> _TO BE DONE_
Starting at the beginning of the data and continuing through the line with "Looking at the screenshot, I should (17, 12).", write those lines out again, substituting "Monthly" for "Weekly" and leaving everything else unchanged.

--------------------

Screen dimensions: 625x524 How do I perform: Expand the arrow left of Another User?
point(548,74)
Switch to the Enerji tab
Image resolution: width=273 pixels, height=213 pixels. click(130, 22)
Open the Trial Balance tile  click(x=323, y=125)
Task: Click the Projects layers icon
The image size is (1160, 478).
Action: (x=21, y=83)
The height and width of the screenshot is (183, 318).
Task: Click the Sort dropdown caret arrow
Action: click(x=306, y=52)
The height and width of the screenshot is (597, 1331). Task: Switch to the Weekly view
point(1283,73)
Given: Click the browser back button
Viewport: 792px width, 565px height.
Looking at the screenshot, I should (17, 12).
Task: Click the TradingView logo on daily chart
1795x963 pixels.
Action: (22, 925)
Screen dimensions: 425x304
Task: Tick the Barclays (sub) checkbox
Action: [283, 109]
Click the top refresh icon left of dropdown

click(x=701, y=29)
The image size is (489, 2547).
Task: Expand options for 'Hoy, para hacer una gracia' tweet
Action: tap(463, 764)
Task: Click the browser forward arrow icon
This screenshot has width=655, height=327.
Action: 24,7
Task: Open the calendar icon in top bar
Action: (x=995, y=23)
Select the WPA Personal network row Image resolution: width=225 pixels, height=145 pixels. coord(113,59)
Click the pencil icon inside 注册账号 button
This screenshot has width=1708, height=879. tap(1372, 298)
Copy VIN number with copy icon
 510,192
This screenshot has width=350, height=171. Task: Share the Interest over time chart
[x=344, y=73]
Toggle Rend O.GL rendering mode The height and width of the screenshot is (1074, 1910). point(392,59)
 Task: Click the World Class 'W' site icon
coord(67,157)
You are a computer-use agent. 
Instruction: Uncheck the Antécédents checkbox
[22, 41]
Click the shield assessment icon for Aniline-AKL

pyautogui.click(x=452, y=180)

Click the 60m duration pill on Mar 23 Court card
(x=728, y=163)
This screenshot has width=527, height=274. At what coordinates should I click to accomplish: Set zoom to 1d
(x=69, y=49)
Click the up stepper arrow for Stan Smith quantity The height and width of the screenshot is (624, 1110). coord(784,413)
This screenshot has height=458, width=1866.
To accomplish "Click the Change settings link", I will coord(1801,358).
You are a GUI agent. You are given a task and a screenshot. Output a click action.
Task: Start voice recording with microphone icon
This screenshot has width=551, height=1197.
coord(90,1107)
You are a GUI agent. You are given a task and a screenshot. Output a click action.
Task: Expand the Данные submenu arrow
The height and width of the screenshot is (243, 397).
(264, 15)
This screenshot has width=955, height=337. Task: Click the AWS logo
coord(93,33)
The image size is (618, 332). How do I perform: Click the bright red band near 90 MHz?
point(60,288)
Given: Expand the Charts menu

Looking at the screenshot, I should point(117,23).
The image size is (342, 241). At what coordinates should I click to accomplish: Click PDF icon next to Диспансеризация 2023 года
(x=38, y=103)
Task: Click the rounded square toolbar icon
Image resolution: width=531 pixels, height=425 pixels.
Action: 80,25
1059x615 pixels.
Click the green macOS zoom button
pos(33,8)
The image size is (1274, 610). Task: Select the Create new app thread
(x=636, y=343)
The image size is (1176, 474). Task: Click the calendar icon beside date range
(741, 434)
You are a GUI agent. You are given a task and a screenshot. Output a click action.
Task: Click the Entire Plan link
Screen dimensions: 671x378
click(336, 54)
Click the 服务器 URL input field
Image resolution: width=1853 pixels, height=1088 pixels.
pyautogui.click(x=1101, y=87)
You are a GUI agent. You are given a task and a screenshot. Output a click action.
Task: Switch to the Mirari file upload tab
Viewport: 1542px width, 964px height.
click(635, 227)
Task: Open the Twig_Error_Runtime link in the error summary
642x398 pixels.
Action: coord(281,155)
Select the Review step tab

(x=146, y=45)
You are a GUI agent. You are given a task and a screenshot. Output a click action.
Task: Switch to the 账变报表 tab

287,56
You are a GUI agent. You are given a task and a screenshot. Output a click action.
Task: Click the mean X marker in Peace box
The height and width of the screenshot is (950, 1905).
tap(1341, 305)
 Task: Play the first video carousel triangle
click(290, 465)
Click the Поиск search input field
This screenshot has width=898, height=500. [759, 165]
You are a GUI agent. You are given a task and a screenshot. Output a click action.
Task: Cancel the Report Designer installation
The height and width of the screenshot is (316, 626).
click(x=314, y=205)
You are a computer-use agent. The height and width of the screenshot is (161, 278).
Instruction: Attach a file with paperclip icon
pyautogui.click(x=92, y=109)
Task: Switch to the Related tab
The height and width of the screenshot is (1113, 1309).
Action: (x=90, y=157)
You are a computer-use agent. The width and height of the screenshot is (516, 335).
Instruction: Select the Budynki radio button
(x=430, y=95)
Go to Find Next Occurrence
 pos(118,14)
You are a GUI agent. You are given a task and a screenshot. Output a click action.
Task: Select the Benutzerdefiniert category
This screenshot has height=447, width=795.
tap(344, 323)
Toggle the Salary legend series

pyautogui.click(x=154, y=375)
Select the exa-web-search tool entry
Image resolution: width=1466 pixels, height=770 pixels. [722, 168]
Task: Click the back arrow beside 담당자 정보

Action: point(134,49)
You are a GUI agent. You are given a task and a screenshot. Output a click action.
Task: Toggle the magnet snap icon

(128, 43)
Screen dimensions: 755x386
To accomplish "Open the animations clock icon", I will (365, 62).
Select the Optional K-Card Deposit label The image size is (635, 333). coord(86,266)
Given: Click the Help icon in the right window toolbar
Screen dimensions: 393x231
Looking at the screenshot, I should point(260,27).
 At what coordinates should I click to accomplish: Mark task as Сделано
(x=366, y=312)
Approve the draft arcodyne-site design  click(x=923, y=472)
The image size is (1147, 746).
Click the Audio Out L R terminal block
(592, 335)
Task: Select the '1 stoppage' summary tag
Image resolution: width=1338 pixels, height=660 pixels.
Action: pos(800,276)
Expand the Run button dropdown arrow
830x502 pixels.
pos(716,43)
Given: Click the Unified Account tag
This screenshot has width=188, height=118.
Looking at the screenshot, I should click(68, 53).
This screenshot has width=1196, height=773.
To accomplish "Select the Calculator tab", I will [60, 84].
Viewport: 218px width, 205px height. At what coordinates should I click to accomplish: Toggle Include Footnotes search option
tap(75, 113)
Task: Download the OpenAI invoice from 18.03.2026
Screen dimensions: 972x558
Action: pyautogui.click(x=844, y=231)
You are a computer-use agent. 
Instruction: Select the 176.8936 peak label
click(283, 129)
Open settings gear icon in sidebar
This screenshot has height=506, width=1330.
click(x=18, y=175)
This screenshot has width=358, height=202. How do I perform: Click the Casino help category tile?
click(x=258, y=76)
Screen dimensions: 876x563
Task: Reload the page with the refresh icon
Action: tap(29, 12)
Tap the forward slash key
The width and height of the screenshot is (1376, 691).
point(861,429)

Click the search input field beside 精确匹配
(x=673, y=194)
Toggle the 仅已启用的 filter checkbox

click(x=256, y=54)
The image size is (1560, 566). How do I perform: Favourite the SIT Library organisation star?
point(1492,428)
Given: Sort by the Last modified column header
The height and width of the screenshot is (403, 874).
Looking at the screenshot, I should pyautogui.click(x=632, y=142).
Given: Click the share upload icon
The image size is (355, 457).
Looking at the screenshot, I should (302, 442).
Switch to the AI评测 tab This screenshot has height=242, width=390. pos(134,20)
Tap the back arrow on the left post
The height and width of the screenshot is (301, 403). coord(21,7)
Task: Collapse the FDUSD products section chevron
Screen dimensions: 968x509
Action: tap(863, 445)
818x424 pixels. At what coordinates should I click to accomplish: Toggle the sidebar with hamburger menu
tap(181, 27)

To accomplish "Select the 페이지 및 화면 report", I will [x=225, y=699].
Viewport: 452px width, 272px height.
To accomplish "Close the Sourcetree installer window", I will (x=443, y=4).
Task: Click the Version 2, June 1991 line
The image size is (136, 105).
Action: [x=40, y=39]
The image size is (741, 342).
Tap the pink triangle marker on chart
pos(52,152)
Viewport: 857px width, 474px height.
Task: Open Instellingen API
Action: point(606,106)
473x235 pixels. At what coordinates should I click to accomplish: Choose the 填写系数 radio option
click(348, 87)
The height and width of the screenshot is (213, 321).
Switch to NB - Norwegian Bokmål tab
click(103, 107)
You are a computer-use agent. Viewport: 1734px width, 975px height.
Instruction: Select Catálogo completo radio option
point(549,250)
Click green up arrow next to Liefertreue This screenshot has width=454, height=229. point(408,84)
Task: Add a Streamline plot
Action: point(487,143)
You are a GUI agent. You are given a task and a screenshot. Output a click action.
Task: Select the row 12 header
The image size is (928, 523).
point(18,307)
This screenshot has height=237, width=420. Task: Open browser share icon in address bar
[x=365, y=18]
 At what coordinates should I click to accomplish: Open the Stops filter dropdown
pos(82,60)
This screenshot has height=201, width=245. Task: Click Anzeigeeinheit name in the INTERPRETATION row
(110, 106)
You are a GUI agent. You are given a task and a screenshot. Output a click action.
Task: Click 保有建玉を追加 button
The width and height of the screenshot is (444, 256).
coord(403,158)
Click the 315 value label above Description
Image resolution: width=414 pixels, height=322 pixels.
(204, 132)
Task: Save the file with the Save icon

--------------------

> _RESULT_
Screen dimensions: 625x524 How do I perform: Expand the arrow left of Another User?
point(548,74)
Switch to the Enerji tab
Image resolution: width=273 pixels, height=213 pixels. click(130, 22)
Open the Trial Balance tile  click(x=323, y=125)
Task: Click the Projects layers icon
The image size is (1160, 478).
Action: (x=21, y=83)
The height and width of the screenshot is (183, 318).
Task: Click the Sort dropdown caret arrow
Action: click(x=306, y=52)
The height and width of the screenshot is (597, 1331). Task: Switch to the Monthly view
point(1283,73)
Given: Click the browser back button
Viewport: 792px width, 565px height.
Looking at the screenshot, I should (17, 12).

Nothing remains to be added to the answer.